Боже мой, у него могут возникнуть… Нет, уже возникли ужаснейшие подозрения! Меня как огнем охватило. Да, да, возникли, не могли не возникнуть. Ведь уже был момент, когда я пошатнулась, хотела отойти в сторону… И это его: «Не понимаю, отказываюсь понимать» – зазвучало в моих ушах по-другому: «О, понимаю, хорошо понимаю!»

Пишу не ради самооправдания. Но… но, может быть, и ради него. Может быть, для того лишь, чтоб хоть этой тетради объяснить причины появления на ее страницах некоторых отрывков из депеш к «мадам». Тех, которые я украдкой, в постыдном трепете читала на серо-голубых узких листках с монограммой в печатью: «БОГ И ЦАРЬ». Тех писем «великого лигера», которые Платон передавал княгине Мещерской, мадемуазель Шебеко или самой Юрьевской.

«Мадам!

Я не желал бы докучать Вам разными безделицами, но, ведая о Вашем интересе к Лиге, не могу не сообщать о наиболее значительных событиях.

Мы с удовлетворением отмечаем расширение нашего общества и его усиление. Нас теперь поддерживают лица, об участии коих мы всегда мечтали, в частности два великих князя вступили и действуют под развевающимися знаменами нашей доблестной Лиги. Просто диву даешься, какой размах приняло общество, основанное всего лишь тринадцатью человеками.

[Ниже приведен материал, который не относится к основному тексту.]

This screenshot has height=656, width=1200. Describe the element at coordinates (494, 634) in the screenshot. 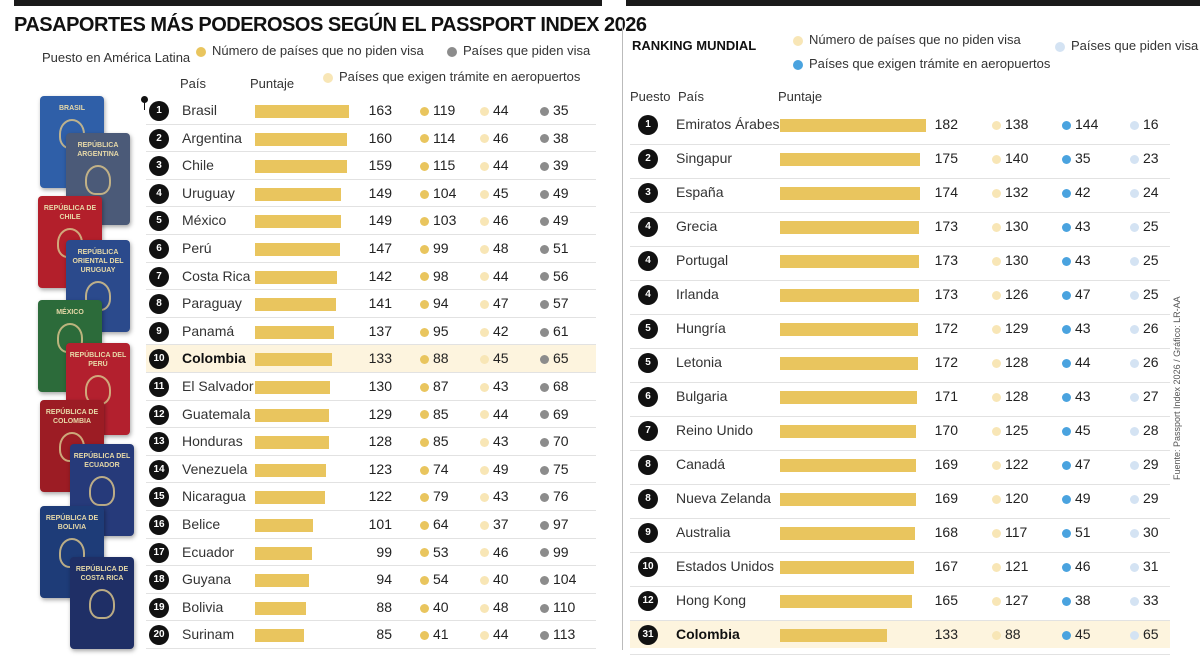

I see `airport-value: 44` at that location.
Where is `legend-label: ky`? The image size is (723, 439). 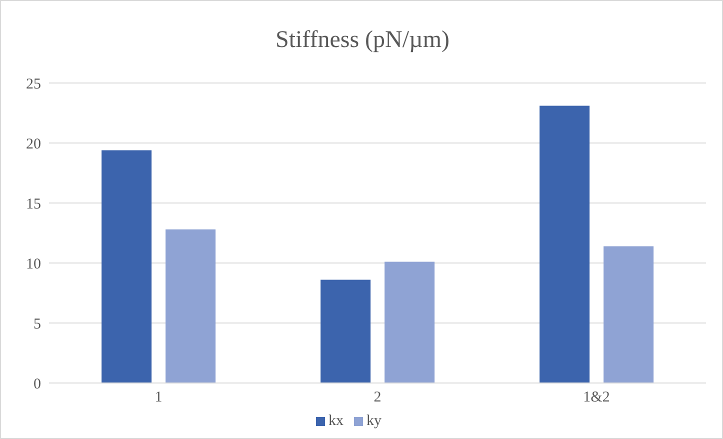 legend-label: ky is located at coordinates (374, 421).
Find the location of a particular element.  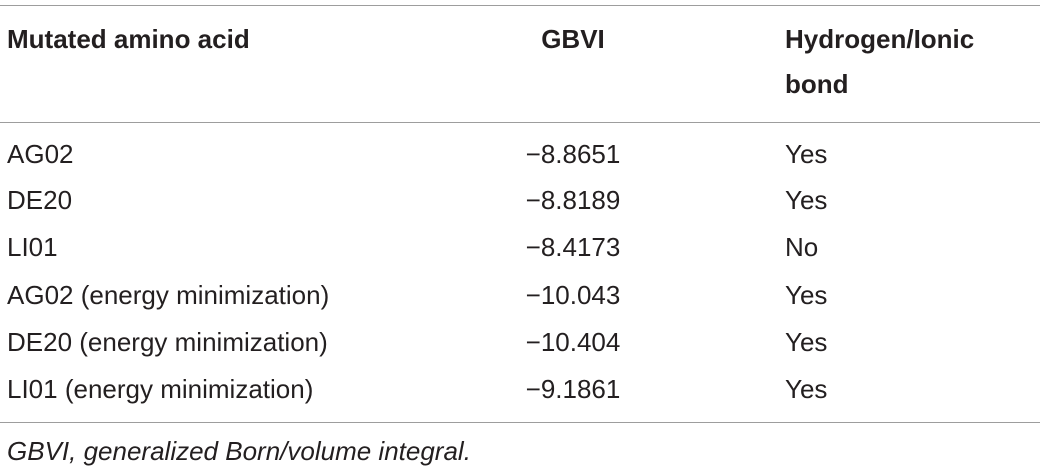

table-footnote: GBVI, generalized Born/volume integral. is located at coordinates (239, 451).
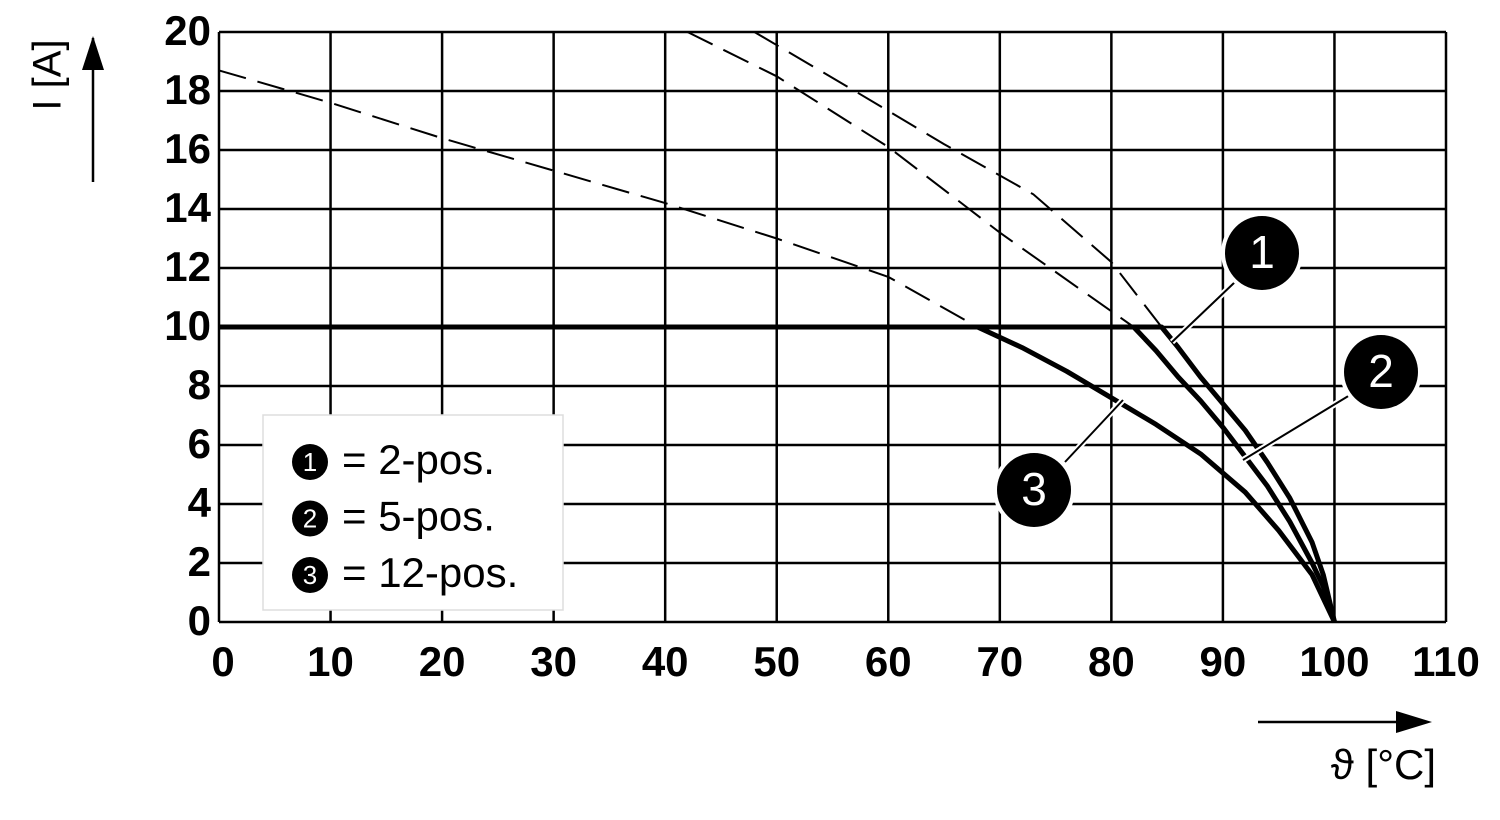 This screenshot has height=820, width=1500. I want to click on y-tick-label: 4, so click(200, 502).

На генеральном собрании Лиги много говорилось о Лорисе в порядке решения вопроса, союзник он или нет. Однако предложение о его привлечении было отвергнуто. Хотя среди нас есть и его близкие друзья и один член Верховной распорядительной комиссии, мы не относим графа к числу людей, которых следует называть железными, из коих и состоит наша Лига.

Общие собрания Лиги бывают довольно часто и обходятся без особых церемоний. Но большие ассамблеи устраиваются дважды в год. Вот как они происходят.

Великий лигер, два высших лигера и младшие лигеры, деятельные члены, депутаты, секретари канцелярий, агенты собираются в зале, где служится молебен. На каждом из нас черные уставные одежды. Лица закрыты, ибо, по законам Лиги, никто не должен знать, кто именно является его непосредственным начальником, дабы избежать уколов самолюбия и предупредить измены. После молебна происходят различные церемонии.